To take an example of a large OSS Project hosted on Github: The Microsoft .NET
Core framework[1].

If I want to contribute a code change - their guidelines require me to submit
a pull request _on github_.

If I want to submit an issue - their guidelines also require me to log the
issue _on github_.

This is not unusual for most OSS projects which use Github as their central
collaboration point.

Today that's all A-OK for Chinese devs. The scenario discussed is if the
trade-war extends, and either the US or Chinese governments block access to
Github for Chinese users.

Now, perhaps it's easy enough for someone to set up a mirror copy of
everything in China - but that's going to limit or block collaboration. Bug
fixes, changes, issues - they're not going to get across as easily. I can't
email a pull request to the .NET CoreFX team saying "Hey, I fixed this".

This is going to lead to fragmentation of popular OSS projects, and will be an
overall net-loss for everyone.

[1] [https://github.com/dotnet/corefx](https://github.com/dotnet/corefx)

------
Tepix
Back when Microsoft aquired github, concerned users created "Teahub" which
turned into Codeberg. It's a German non-profit with the website
[https://codeberg.org/](https://codeberg.org/)

------
viach
Especially that GitHub can be used as a collaborative wiki. So dangerous if
you think about it.

------
wybiral
The censorship war is more likely to cost them GitHub access since it's been
used to bypass state censorship so much lately.

------
coin
What is with that website? It’s barely usable on the latest IPad Pro. I wish
articles would just stick to HTML.

------
profalseidol
Wait what? How would you lose access to Github?

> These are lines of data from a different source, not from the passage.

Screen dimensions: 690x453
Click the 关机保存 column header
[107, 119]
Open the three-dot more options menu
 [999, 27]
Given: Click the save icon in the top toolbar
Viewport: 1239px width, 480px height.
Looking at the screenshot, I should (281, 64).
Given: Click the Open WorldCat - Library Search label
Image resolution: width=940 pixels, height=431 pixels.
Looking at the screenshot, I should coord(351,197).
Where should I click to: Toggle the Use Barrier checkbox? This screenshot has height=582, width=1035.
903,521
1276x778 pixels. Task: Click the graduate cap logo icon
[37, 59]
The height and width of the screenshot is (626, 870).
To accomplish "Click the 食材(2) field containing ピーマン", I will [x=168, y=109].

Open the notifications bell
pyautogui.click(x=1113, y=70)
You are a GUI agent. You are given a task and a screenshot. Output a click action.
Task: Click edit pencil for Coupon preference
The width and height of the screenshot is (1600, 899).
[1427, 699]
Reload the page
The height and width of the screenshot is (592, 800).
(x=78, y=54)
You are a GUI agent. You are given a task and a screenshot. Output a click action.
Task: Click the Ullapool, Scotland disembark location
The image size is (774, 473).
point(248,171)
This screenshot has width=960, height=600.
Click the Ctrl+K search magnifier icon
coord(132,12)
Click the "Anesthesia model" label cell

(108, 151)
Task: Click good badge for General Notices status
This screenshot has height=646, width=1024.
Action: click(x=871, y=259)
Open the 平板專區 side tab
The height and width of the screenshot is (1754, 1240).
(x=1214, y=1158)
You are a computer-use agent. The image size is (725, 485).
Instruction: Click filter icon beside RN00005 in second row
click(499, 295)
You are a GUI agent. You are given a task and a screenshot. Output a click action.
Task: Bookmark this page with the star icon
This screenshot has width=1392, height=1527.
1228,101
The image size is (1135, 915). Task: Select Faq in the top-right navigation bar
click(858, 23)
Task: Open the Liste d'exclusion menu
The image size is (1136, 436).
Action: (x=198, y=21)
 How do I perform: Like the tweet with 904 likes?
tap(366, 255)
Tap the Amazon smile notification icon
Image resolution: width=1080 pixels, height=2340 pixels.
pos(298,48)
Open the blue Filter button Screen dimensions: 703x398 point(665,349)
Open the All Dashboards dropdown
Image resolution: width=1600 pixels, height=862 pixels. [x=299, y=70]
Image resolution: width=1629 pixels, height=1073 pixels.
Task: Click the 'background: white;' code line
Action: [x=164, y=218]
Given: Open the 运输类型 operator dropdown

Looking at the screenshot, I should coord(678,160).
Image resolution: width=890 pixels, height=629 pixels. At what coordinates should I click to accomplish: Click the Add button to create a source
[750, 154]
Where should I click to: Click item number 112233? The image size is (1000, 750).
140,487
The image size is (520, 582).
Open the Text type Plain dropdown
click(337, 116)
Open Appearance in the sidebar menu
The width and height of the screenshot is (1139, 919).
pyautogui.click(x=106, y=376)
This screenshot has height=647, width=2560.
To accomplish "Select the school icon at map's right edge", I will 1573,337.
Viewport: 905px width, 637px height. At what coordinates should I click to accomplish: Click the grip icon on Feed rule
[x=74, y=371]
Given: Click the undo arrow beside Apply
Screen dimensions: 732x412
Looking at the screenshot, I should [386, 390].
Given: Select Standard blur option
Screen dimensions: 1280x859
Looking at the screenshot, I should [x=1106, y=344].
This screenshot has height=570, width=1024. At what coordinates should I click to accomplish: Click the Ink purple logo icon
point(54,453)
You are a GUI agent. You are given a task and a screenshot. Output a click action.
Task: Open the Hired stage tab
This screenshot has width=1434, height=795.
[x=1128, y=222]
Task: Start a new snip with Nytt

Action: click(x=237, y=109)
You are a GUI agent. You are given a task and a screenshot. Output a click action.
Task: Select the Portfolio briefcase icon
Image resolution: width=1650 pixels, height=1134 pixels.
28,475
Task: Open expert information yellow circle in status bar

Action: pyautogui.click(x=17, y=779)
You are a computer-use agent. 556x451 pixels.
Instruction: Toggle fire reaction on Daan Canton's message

Ain't there a tone of ways to
get something from the Internet?

------
hartator
Our parents warn us to not stand too close to the tv, never met online people
in IRL, and never ride in a stranger's car.

Now we have Oculus, Tinder, and Uber.

I am sure whatever we are worrying now will be as irrelevant.

------
christi_meyer
This might be how we enter full scale cyberwarfare.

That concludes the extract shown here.